[Dataset excerpts]

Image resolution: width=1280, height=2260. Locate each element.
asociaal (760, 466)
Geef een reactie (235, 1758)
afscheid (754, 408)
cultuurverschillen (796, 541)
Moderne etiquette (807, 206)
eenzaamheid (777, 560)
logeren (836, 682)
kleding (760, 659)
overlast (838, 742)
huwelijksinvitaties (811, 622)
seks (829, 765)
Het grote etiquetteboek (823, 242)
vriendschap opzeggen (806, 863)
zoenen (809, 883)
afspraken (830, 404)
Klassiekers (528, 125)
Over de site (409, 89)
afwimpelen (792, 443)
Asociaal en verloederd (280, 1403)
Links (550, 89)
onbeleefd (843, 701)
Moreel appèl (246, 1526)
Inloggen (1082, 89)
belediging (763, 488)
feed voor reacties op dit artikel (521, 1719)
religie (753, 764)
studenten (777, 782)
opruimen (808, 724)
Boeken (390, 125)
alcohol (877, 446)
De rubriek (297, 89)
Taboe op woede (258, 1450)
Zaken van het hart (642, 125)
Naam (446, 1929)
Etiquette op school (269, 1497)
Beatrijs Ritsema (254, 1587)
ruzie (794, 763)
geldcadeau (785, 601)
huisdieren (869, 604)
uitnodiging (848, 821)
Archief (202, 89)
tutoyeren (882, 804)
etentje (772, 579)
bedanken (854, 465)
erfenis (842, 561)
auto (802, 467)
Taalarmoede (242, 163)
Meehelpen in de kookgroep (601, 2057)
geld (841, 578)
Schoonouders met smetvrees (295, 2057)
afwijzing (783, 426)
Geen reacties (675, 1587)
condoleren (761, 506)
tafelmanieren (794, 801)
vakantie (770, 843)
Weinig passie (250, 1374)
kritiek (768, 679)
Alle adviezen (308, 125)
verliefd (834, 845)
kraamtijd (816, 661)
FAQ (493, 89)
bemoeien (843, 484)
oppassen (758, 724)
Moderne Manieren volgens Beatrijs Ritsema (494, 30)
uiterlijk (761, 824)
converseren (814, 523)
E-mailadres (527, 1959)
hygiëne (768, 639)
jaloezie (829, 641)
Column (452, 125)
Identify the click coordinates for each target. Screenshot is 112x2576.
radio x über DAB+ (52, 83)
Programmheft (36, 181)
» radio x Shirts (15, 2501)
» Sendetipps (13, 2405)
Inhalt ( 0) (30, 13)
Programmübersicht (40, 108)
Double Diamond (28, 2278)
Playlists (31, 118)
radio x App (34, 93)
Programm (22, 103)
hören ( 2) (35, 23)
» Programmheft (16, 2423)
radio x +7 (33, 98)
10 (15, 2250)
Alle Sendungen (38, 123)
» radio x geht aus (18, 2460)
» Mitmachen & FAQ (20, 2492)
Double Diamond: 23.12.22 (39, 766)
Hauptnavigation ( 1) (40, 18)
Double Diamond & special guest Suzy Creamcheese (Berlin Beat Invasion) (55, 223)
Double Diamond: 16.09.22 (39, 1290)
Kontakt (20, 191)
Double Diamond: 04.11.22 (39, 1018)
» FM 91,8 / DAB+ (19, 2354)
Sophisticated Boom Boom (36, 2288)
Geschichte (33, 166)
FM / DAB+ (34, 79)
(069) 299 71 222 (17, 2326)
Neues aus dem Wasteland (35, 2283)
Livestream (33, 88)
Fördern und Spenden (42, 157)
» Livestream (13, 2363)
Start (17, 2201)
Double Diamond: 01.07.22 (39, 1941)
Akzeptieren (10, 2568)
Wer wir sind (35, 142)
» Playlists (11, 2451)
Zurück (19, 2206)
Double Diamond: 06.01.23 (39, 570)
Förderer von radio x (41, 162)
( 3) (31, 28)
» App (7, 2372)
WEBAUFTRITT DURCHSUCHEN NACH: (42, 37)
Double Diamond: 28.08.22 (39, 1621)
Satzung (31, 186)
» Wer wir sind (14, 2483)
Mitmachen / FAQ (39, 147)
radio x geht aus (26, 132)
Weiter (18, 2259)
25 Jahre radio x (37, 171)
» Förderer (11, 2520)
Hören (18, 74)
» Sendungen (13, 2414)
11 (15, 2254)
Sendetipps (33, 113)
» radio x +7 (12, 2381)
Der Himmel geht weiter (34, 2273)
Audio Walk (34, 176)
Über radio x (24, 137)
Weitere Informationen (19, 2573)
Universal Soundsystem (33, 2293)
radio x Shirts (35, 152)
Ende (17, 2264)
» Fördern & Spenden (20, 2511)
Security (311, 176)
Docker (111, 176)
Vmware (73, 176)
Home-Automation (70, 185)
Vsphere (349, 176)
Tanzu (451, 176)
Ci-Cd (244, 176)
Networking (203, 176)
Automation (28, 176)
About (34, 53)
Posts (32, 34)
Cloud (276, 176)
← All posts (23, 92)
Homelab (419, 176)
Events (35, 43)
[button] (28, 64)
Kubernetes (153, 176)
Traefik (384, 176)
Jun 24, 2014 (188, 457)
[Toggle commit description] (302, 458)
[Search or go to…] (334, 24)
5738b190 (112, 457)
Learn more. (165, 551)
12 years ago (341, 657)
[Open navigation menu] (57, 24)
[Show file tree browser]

[Task requirements] The entries above must be repeated word for word.

[Result of this task]
Image resolution: width=1280, height=2260. Locate each element.
asociaal (760, 466)
Geef een reactie (235, 1758)
afscheid (754, 408)
cultuurverschillen (796, 541)
Moderne etiquette (807, 206)
eenzaamheid (777, 560)
logeren (836, 682)
kleding (760, 659)
overlast (838, 742)
huwelijksinvitaties (811, 622)
seks (829, 765)
Het grote etiquetteboek (823, 242)
vriendschap opzeggen (806, 863)
zoenen (809, 883)
afspraken (830, 404)
Klassiekers (528, 125)
Over de site (409, 89)
afwimpelen (792, 443)
Asociaal en verloederd (280, 1403)
Links (550, 89)
onbeleefd (843, 701)
Moreel appèl (246, 1526)
Inloggen (1082, 89)
belediging (763, 488)
feed voor reacties op dit artikel (521, 1719)
religie (753, 764)
studenten (777, 782)
opruimen (808, 724)
Boeken (390, 125)
alcohol (877, 446)
De rubriek (297, 89)
Taboe op woede (258, 1450)
Zaken van het hart (642, 125)
Naam (446, 1929)
Etiquette op school (269, 1497)
Beatrijs Ritsema (254, 1587)
ruzie (794, 763)
geldcadeau (785, 601)
huisdieren (869, 604)
uitnodiging (848, 821)
Archief (202, 89)
tutoyeren (882, 804)
etentje (772, 579)
bedanken (854, 465)
erfenis (842, 561)
auto (802, 467)
Taalarmoede (242, 163)
Meehelpen in de kookgroep (601, 2057)
geld (841, 578)
Schoonouders met smetvrees (295, 2057)
afwijzing (783, 426)
Geen reacties (675, 1587)
condoleren (761, 506)
tafelmanieren (794, 801)
vakantie (770, 843)
Weinig passie (250, 1374)
kritiek (768, 679)
Alle adviezen (308, 125)
verliefd (834, 845)
kraamtijd (816, 661)
FAQ (493, 89)
bemoeien (843, 484)
oppassen (758, 724)
Moderne Manieren volgens Beatrijs Ritsema (494, 30)
uiterlijk (761, 824)
converseren (814, 523)
E-mailadres (527, 1959)
hygiëne (768, 639)
jaloezie (829, 641)
Column (452, 125)
Identify the click coordinates for each target. Screenshot is 112x2576.
radio x über DAB+ (52, 83)
Programmheft (36, 181)
» radio x Shirts (15, 2501)
» Sendetipps (13, 2405)
Inhalt ( 0) (30, 13)
Programmübersicht (40, 108)
Double Diamond (28, 2278)
Playlists (31, 118)
radio x App (34, 93)
Programm (22, 103)
hören ( 2) (35, 23)
» Programmheft (16, 2423)
radio x +7 (33, 98)
10 (15, 2250)
Alle Sendungen (38, 123)
» radio x geht aus (18, 2460)
» Mitmachen & FAQ (20, 2492)
Double Diamond: 23.12.22 (39, 766)
Hauptnavigation ( 1) (40, 18)
Double Diamond & special guest Suzy Creamcheese (Berlin Beat Invasion) (55, 223)
Double Diamond: 16.09.22 (39, 1290)
Kontakt (20, 191)
Double Diamond: 04.11.22 (39, 1018)
» FM 91,8 / DAB+ (19, 2354)
Sophisticated Boom Boom (36, 2288)
Geschichte (33, 166)
FM / DAB+ (34, 79)
(069) 299 71 222 (17, 2326)
Neues aus dem Wasteland (35, 2283)
Livestream (33, 88)
Fördern und Spenden (42, 157)
» Livestream (13, 2363)
Start (17, 2201)
Double Diamond: 01.07.22 (39, 1941)
Akzeptieren (10, 2568)
Wer wir sind (35, 142)
» Playlists (11, 2451)
Zurück (19, 2206)
Double Diamond: 06.01.23 (39, 570)
Förderer von radio x (41, 162)
( 3) (31, 28)
» App (7, 2372)
WEBAUFTRITT DURCHSUCHEN NACH: (42, 37)
Double Diamond: 28.08.22 (39, 1621)
Satzung (31, 186)
» Wer wir sind (14, 2483)
Mitmachen / FAQ (39, 147)
radio x geht aus (26, 132)
Weiter (18, 2259)
25 Jahre radio x (37, 171)
» Förderer (11, 2520)
Hören (18, 74)
» Sendungen (13, 2414)
11 (15, 2254)
Sendetipps (33, 113)
» radio x +7 (12, 2381)
Der Himmel geht weiter (34, 2273)
Audio Walk (34, 176)
Über radio x (24, 137)
Weitere Informationen (19, 2573)
Universal Soundsystem (33, 2293)
radio x Shirts (35, 152)
Ende (17, 2264)
» Fördern & Spenden (20, 2511)
Security (311, 176)
Docker (111, 176)
Vmware (73, 176)
Home-Automation (70, 185)
Vsphere (349, 176)
Tanzu (451, 176)
Ci-Cd (244, 176)
Networking (203, 176)
Automation (28, 176)
About (34, 53)
Posts (32, 34)
Cloud (276, 176)
← All posts (23, 92)
Homelab (419, 176)
Events (35, 43)
[button] (28, 64)
Kubernetes (153, 176)
Traefik (384, 176)
Jun 24, 2014 (188, 457)
[Toggle commit description] (302, 458)
[Search or go to…] (334, 24)
5738b190 (112, 457)
Learn more. (165, 551)
12 years ago (341, 657)
[Open navigation menu] (57, 24)
[Show file tree browser]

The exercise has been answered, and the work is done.